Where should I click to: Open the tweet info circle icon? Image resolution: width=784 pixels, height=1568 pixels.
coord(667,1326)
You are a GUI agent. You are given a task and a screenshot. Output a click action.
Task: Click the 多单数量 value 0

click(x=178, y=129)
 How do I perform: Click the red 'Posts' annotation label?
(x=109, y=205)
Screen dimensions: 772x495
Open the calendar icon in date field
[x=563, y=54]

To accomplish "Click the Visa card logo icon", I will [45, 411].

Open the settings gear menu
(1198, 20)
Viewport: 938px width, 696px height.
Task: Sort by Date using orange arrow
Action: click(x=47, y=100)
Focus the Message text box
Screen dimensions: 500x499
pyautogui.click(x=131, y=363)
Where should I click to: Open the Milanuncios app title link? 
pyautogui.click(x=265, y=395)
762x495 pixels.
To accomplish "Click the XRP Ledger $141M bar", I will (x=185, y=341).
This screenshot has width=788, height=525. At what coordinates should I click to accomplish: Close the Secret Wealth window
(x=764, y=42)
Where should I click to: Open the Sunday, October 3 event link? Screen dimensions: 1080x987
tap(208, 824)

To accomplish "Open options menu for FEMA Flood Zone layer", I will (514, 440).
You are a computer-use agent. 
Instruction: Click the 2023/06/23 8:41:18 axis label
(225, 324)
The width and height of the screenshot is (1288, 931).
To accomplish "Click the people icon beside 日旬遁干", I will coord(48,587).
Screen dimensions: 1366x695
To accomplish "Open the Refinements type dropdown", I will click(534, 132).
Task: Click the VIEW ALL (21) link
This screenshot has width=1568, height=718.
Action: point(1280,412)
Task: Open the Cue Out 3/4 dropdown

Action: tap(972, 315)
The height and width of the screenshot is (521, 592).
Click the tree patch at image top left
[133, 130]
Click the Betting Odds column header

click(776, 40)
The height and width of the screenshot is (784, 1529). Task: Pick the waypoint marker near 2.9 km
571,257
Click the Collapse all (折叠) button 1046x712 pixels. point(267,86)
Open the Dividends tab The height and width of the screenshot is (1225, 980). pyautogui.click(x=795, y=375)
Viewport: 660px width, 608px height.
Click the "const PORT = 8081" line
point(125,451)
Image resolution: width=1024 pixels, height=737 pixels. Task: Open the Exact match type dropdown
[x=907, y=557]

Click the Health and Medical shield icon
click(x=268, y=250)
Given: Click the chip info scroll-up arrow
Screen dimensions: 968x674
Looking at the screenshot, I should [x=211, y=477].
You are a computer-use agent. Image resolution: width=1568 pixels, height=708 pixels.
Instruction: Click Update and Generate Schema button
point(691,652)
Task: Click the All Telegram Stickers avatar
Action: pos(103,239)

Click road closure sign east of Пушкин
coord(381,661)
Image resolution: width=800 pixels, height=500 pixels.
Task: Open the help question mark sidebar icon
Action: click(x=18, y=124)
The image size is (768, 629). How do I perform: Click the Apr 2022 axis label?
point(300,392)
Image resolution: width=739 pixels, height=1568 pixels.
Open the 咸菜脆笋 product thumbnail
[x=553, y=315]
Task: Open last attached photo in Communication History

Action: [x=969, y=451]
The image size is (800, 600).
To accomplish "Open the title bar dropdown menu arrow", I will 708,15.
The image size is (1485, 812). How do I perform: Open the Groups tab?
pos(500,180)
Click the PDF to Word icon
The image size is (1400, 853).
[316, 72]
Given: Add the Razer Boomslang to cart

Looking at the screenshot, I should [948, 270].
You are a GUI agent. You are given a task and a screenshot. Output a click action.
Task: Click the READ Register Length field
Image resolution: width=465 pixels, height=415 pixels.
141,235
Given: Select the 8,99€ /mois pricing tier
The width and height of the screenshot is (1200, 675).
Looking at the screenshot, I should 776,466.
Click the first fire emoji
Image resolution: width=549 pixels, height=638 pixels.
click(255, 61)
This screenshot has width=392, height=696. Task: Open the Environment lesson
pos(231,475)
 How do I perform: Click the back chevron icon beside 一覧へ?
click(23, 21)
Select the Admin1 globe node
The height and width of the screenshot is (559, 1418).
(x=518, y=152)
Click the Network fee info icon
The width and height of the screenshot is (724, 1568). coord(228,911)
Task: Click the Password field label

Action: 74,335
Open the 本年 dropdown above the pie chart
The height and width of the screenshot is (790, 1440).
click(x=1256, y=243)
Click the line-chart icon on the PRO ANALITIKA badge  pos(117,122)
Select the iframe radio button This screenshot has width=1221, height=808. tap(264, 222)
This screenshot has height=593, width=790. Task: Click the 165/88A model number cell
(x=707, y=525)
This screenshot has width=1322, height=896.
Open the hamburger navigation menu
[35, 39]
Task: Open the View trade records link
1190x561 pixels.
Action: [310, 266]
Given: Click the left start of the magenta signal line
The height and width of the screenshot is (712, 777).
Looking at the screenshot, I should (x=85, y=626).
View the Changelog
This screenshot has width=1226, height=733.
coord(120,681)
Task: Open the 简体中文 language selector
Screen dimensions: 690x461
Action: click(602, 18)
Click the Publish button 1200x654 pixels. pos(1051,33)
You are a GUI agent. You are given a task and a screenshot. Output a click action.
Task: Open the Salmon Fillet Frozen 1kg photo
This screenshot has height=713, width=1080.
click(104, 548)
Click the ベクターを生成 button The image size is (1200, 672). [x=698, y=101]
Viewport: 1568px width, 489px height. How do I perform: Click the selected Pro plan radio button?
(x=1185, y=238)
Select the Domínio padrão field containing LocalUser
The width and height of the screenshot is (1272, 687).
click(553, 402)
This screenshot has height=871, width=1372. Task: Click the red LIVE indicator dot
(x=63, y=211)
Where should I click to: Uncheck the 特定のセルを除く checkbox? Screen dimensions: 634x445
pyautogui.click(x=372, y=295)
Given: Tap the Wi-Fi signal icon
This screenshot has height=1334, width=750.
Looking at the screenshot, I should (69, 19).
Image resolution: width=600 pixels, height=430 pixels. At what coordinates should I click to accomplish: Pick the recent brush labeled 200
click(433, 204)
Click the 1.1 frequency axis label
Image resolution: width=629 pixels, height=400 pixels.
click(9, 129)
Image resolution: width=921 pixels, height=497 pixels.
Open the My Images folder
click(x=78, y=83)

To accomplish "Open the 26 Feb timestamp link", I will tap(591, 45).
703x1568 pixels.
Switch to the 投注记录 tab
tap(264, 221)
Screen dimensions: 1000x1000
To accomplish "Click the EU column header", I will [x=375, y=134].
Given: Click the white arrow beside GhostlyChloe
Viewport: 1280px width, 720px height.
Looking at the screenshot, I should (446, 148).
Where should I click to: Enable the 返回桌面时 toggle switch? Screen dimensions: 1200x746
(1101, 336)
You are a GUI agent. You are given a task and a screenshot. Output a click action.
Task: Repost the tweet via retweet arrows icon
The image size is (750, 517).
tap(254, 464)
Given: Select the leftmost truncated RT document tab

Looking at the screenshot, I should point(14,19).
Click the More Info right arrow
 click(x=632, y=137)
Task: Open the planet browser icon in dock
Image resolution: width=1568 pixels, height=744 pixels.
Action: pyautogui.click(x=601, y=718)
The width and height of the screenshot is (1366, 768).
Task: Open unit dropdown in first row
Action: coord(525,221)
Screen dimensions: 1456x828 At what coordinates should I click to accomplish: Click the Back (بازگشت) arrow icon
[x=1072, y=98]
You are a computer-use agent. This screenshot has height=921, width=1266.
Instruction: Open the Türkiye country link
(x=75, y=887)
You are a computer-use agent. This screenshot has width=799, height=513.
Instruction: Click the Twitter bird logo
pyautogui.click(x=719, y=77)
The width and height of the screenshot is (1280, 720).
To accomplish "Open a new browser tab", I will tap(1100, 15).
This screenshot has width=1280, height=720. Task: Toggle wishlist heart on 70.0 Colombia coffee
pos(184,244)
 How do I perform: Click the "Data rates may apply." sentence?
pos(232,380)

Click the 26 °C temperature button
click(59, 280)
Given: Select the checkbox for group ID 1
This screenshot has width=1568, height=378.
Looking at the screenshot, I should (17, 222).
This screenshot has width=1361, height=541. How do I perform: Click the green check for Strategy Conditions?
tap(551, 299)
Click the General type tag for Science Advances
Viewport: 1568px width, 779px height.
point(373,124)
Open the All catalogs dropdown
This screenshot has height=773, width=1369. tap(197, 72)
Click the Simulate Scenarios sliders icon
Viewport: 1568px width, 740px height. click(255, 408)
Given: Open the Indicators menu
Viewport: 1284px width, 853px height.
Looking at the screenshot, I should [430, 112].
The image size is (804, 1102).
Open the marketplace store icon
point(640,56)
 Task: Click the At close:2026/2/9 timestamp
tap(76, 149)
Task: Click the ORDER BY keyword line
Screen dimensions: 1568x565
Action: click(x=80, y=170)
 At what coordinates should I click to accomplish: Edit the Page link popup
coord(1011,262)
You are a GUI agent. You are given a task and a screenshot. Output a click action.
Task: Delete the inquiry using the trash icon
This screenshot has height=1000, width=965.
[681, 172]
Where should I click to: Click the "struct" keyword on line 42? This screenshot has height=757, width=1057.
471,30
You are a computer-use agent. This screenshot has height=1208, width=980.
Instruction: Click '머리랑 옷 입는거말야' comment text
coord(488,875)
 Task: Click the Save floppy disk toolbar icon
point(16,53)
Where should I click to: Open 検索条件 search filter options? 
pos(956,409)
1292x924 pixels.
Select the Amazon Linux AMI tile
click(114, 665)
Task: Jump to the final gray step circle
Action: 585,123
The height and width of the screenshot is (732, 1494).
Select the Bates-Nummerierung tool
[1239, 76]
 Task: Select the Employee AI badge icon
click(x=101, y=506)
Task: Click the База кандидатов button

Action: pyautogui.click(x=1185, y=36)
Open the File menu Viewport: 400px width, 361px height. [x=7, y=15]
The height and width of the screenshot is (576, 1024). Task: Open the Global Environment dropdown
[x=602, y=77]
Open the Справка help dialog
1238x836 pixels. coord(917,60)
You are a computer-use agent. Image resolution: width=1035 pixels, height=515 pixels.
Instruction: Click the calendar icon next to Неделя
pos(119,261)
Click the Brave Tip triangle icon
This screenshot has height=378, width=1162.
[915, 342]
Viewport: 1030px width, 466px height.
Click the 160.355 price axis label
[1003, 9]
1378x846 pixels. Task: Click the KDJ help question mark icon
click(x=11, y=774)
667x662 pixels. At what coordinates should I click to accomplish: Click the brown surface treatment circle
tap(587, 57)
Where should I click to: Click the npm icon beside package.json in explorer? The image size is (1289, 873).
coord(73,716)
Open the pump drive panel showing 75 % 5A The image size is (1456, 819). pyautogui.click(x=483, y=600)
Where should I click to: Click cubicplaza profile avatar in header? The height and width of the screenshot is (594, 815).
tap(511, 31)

------------------------------

Work order:
Taking every line of the records in turn, count the ones holding "browser", and state nothing but the number.

Response to this exercise:
2